(S’agita Recordings/Fringes 2003)
Kalm…kalm…ka….Kar-Anofele-Logoplasm-Maath…
Kalm non è solo un ensemble -en passant-, fusione di una collaborazione tra artisti, gruppi, situazioni convergenti attorno la sperimentazione capitolina. Neanche un progetto cui affibbiare, per chiudere in fretta la recensione, l’apparato uditivo di sound ambient dagli interni scuri, neri… fobici. Si potrebbe scavare molto addietro, scoprendo legami con teorie animiste, con primordi esperimenti di frattura accademica, nel tentativo di accostare la realtà circostante (suoni naturali, quotidiani, primordiali) con gli elementi alla base della musica: armonia, melodia, ritmo…
E qui, potremmo sforzare i nostri sensi verso Pierre Shaeffer, la staticità mai ferma, ingannatrice d’orecchie della splendida Eliane Radigue come, avvicinandoci a periodi più recenti, gli esperimenti collettivi (introversi…affascinanti) dei Morphogenesis o le textures reali raccolte, in giro per il globo, da Peter Cusak e Max Eastley, per diversi anni, compresse nel resoconto di “Day For Night”.
Partendo da un idea comune i quattro artefici di questo progetto fanno in modo (lo si nota da un ascolto ripetuto) di non far risaltare un espressione individuale, ma ne fuoriesce un entourage unico in cui ogni percorso è collegato con un altro in maniera spontanea e non equivoca.

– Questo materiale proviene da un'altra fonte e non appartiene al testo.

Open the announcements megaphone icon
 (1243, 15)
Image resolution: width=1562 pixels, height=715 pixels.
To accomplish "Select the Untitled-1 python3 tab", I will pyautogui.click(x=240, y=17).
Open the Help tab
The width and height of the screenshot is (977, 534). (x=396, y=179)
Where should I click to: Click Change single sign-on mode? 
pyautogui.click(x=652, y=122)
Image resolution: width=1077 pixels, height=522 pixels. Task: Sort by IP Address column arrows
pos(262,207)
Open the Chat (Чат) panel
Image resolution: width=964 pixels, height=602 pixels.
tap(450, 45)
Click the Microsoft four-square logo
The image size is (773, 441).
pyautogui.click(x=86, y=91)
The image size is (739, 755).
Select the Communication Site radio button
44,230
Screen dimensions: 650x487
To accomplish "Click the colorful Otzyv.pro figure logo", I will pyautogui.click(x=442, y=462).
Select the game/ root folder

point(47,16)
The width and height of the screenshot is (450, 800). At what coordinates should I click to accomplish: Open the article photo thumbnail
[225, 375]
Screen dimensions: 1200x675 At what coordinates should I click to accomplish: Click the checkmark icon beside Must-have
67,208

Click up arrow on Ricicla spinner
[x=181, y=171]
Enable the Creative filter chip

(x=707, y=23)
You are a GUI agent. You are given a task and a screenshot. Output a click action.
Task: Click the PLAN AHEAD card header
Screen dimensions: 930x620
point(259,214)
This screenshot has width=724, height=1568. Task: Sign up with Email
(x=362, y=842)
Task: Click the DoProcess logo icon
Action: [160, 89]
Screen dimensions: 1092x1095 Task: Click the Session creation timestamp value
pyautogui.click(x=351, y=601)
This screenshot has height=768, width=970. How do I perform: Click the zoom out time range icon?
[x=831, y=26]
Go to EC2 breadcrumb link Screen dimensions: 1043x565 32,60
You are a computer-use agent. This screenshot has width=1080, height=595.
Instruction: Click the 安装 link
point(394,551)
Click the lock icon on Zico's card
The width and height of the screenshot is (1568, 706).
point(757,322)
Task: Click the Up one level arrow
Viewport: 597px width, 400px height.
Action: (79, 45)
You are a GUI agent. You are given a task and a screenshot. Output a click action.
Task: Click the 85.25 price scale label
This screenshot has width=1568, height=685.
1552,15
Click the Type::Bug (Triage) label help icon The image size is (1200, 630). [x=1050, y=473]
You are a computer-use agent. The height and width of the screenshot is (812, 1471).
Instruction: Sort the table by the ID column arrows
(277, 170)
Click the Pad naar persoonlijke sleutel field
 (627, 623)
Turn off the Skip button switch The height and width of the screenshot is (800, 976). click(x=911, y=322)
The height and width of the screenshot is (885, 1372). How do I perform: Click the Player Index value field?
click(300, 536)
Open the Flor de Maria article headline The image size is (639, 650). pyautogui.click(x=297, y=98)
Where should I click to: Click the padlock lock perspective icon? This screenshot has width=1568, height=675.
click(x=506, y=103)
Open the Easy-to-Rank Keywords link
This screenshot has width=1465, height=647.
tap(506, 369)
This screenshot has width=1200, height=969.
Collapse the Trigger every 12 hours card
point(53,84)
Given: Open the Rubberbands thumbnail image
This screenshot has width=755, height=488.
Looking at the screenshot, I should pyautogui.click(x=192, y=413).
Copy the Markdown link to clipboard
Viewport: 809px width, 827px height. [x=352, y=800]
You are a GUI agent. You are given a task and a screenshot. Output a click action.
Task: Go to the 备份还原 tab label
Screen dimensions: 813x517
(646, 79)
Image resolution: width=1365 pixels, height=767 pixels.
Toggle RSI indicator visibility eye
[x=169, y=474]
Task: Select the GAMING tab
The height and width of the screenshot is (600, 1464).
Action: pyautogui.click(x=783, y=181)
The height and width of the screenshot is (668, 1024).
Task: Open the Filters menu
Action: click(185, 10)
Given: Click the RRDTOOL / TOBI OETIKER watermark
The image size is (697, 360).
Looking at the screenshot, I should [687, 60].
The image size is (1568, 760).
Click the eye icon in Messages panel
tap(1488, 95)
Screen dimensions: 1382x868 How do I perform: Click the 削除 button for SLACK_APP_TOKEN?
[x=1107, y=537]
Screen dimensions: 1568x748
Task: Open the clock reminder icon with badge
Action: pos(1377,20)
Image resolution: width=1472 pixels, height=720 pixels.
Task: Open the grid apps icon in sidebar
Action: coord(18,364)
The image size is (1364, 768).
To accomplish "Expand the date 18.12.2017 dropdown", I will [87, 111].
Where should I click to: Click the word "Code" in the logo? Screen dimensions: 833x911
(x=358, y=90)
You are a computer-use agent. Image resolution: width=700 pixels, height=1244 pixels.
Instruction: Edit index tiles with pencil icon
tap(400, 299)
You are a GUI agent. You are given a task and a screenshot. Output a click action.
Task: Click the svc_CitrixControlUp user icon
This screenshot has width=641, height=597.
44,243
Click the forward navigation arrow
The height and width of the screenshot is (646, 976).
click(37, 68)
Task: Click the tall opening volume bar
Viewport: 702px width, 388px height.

Il primo segmento reca la collaborazione, già avvenuta in passato, tra Anofele e Maath, dove veniamo trasportati da field recordings che emettono su di noi echi metallici, voci captate in sottofondo (che sembrano cantare, lanciare odi…lamentarsi), gocciolii; tutto avviene in un coacervo tensivo che sale ad una velocità microscopica, catartica, rilassata, per sfociare in sketch di frequenze radiofoniche che simboleggiano, a mio parere, quella sottile vena industriale del passato di questi generatori sonori. Sulla stessa scia sembra balenarsi il tragitto solitario di Maath, non scostandosi da un immaginario imbastito da fabbriche dimesse, cut up ambientali, ricordando il Robert Rich in simbiosi con Lustmord. L’elemento ripetitivo spetta compierlo ai Kar, i quali in due frazioni separate marchiano un velo tra l’interesse per il suono scarno (il primo) e la pacatezza, frutto di una compressione fra soundscapes concreti e clangori etnici (sia Carcasi che Scerna sono a loro agio alle prese con questi suoni) primitivi, affinati con semplicità. Ai Logoplasm il compito di creare un tessuto granulare, ove l’ascesa fa risaltare, a differenza degli altri, il ritmo. I cigolli, la rarefazione del suono viaggia sospesa su drones obliqui e taglienti. Non prendetelo come un angoscia collettiva, un getto d’incubi reconditi, il solito disco dal trascorso industriale, perché potreste non gustarvi l’aspetto meditativo e tonificante racchiusogli dentro.